> **How to complete this task**
Each entry below must be repeated exactly, with pictures left out.

> **Exercise materials**
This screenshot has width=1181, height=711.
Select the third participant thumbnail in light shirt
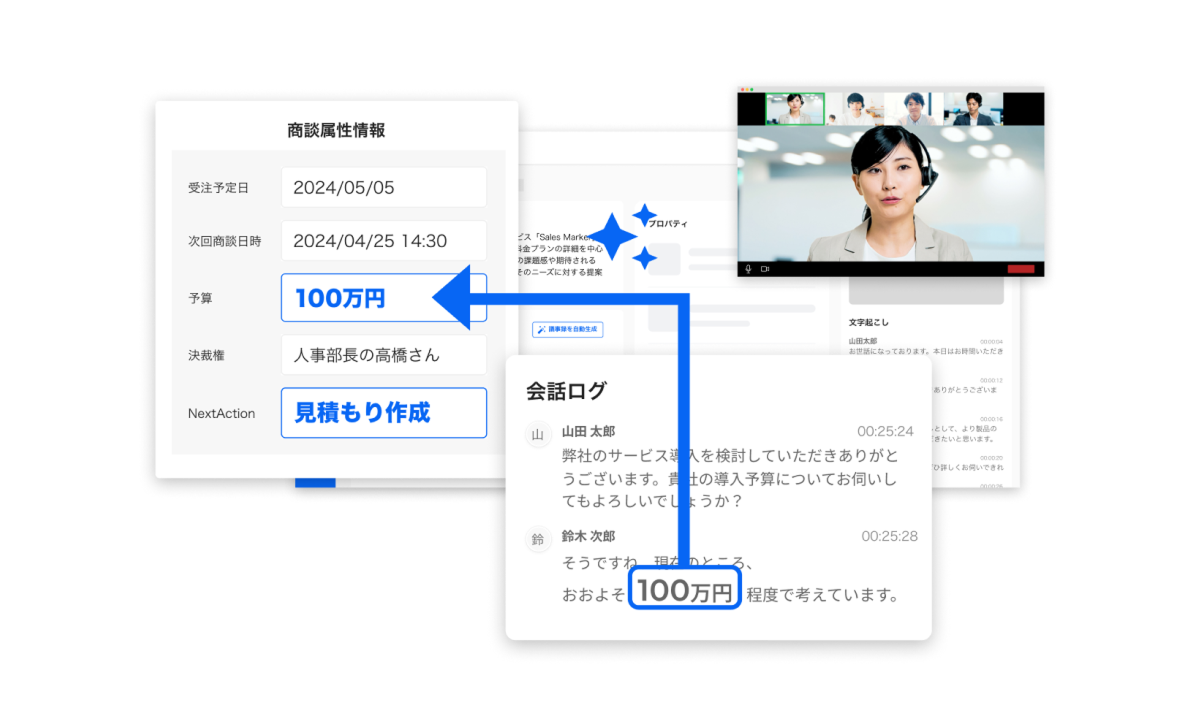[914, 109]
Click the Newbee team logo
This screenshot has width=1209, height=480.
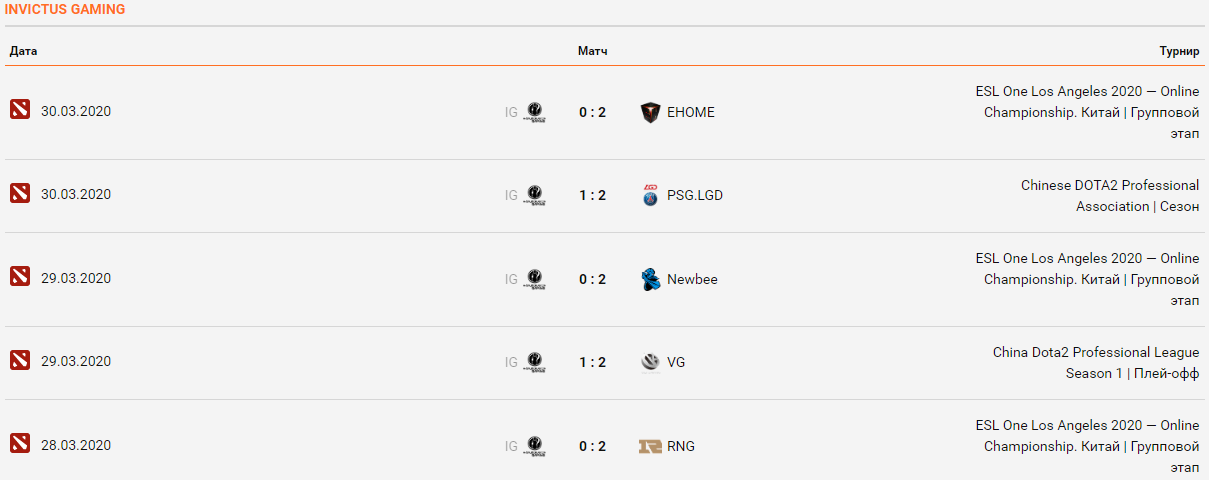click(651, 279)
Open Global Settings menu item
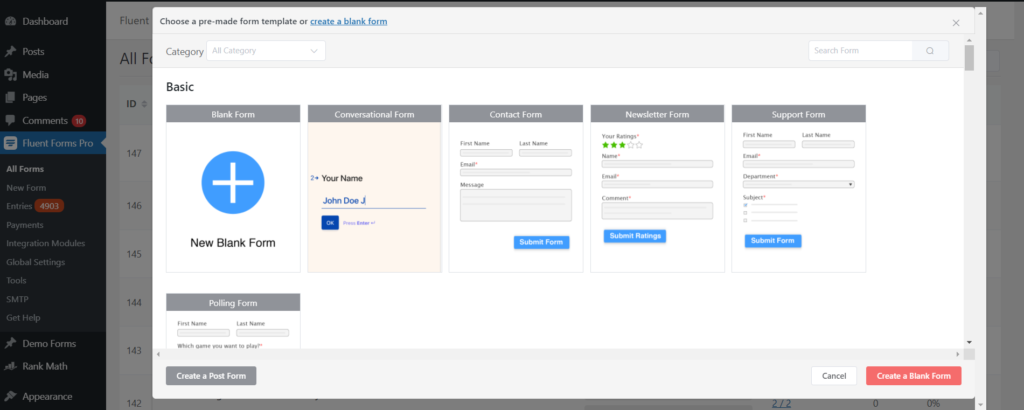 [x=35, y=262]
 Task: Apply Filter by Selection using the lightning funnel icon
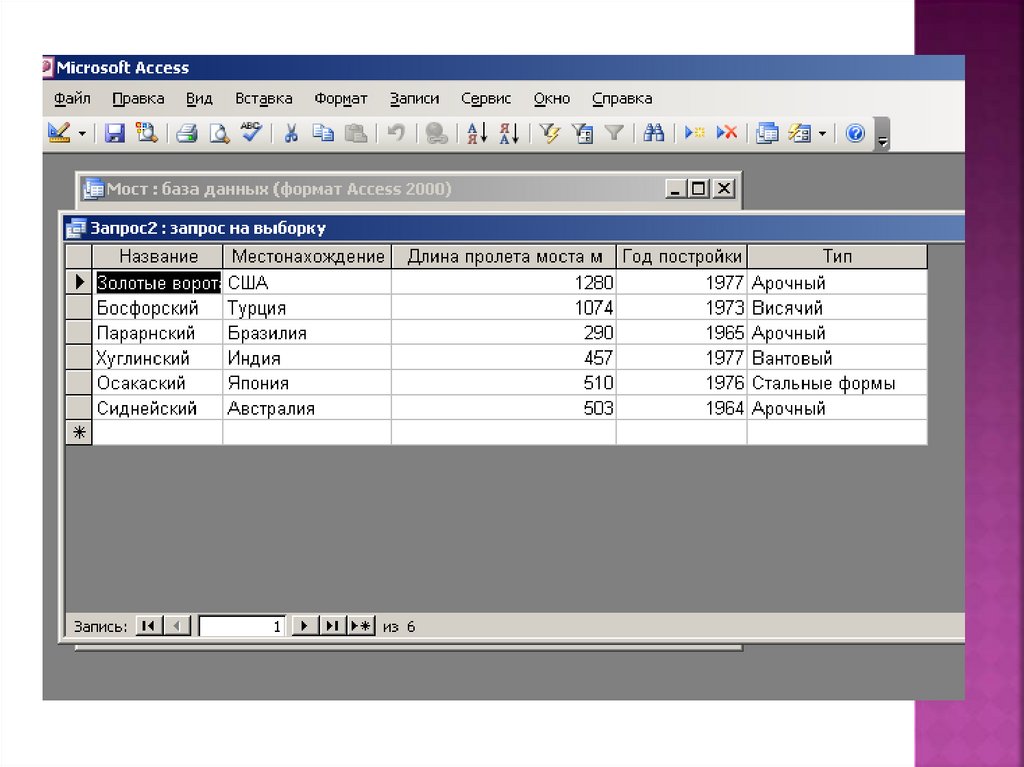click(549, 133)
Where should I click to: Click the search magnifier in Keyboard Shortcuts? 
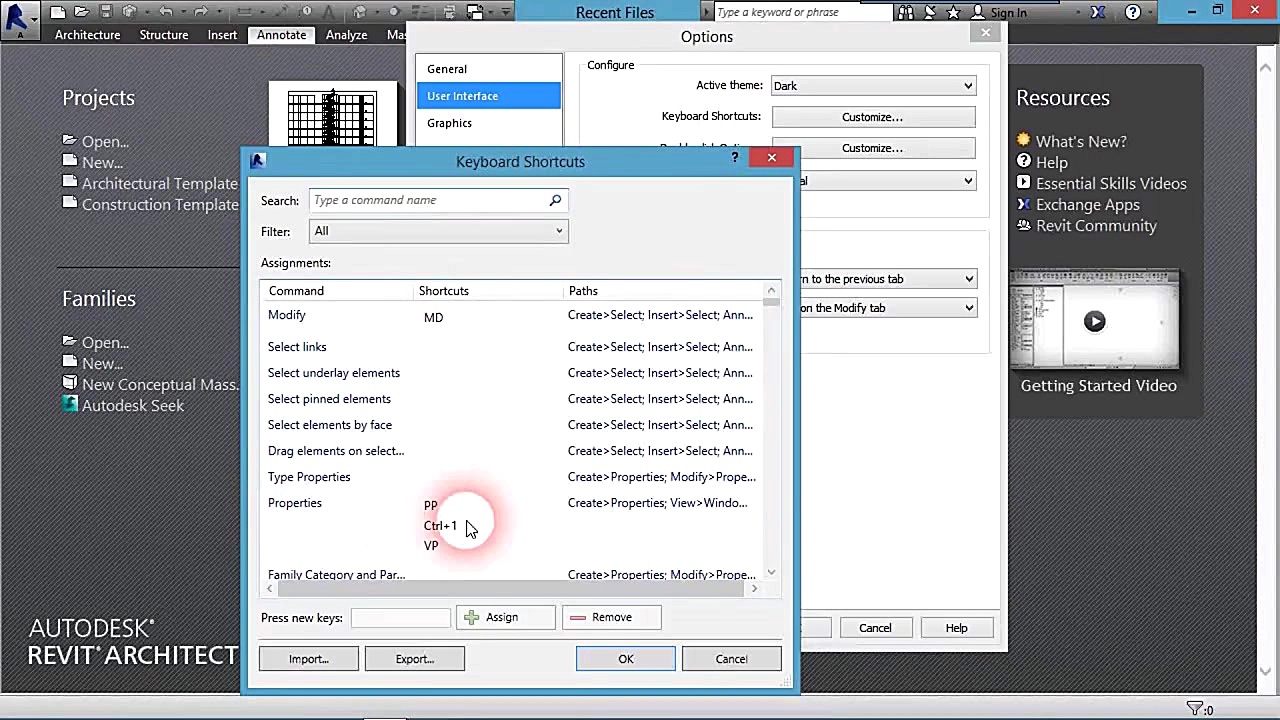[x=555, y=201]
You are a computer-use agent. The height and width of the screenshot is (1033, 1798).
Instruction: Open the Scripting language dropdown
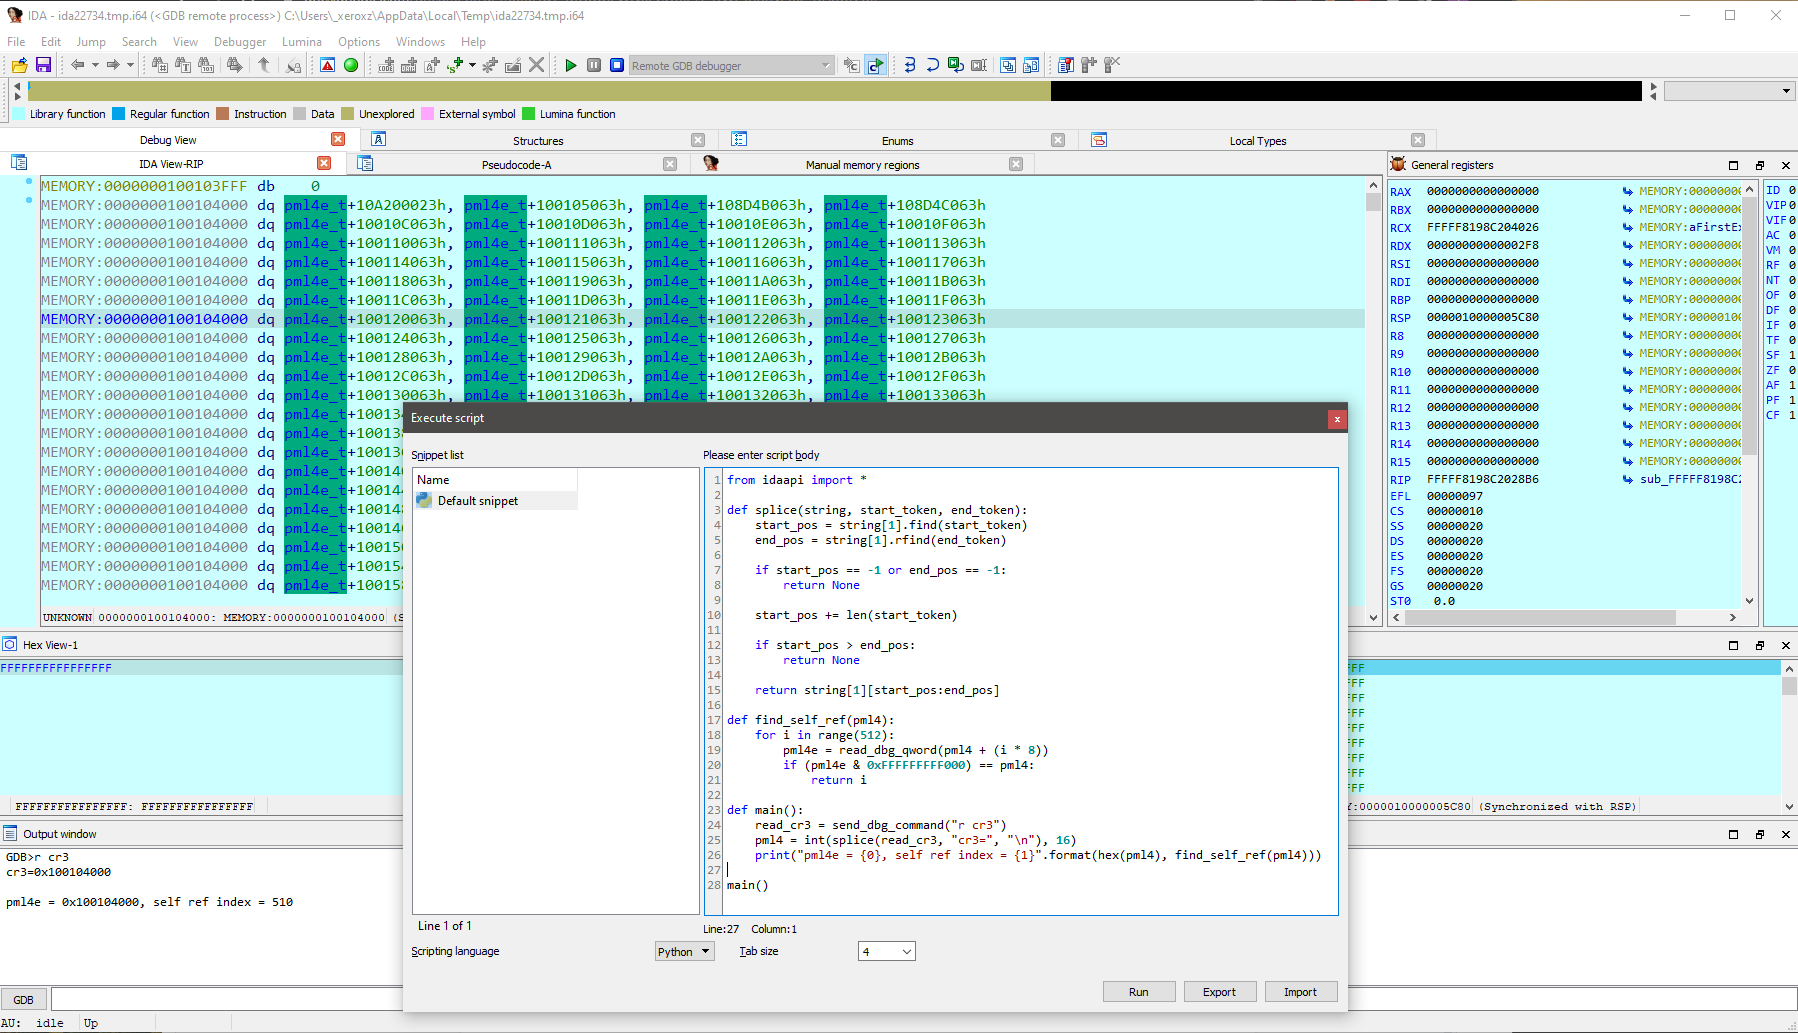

> **Task result**
This screenshot has width=1181, height=711.
Select the third participant thumbnail in light shirt
[914, 109]
Click the Newbee team logo
This screenshot has width=1209, height=480.
click(651, 279)
Open Global Settings menu item
 [x=35, y=262]
 Task: Apply Filter by Selection using the lightning funnel icon
click(549, 133)
Where should I click to: Click the search magnifier in Keyboard Shortcuts? 
[x=555, y=201]
You are a computer-use agent. The height and width of the screenshot is (1033, 1798).
Instruction: Open the Scripting language dropdown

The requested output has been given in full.